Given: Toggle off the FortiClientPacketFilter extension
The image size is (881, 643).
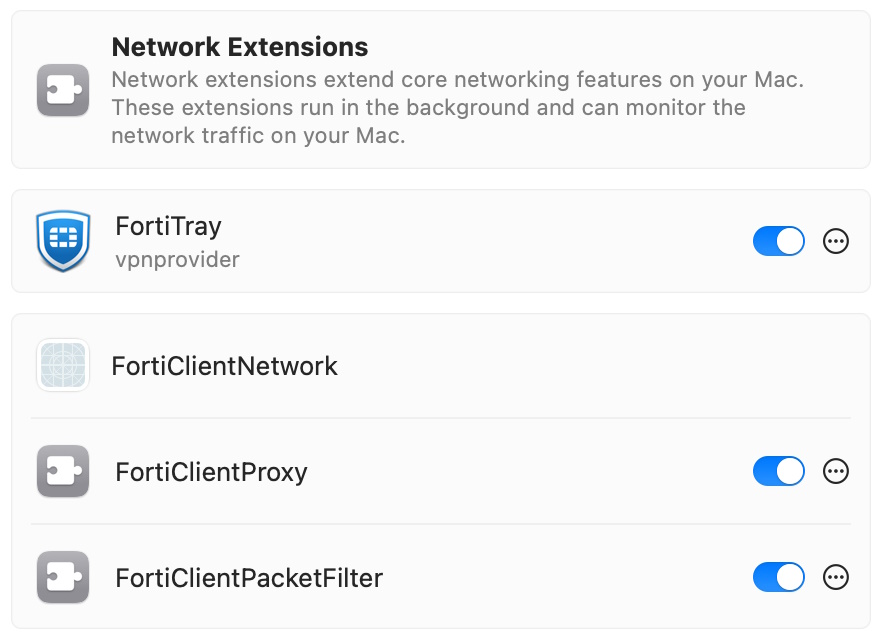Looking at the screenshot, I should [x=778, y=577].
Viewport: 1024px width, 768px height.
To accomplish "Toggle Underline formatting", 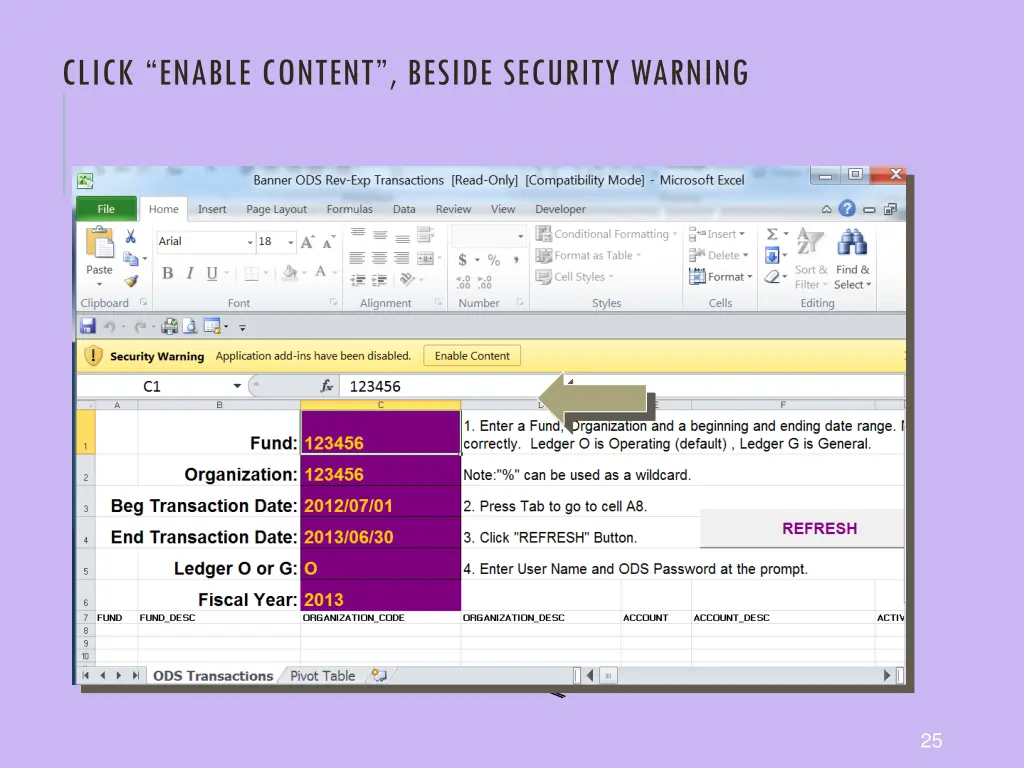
+++++
ACTIVITY
Repeat every line of the data above exactly, but drop the pictures.

RESULT
Given: Toggle off the FortiClientPacketFilter extension
The image size is (881, 643).
Looking at the screenshot, I should [x=778, y=577].
Viewport: 1024px width, 768px height.
To accomplish "Toggle Underline formatting", 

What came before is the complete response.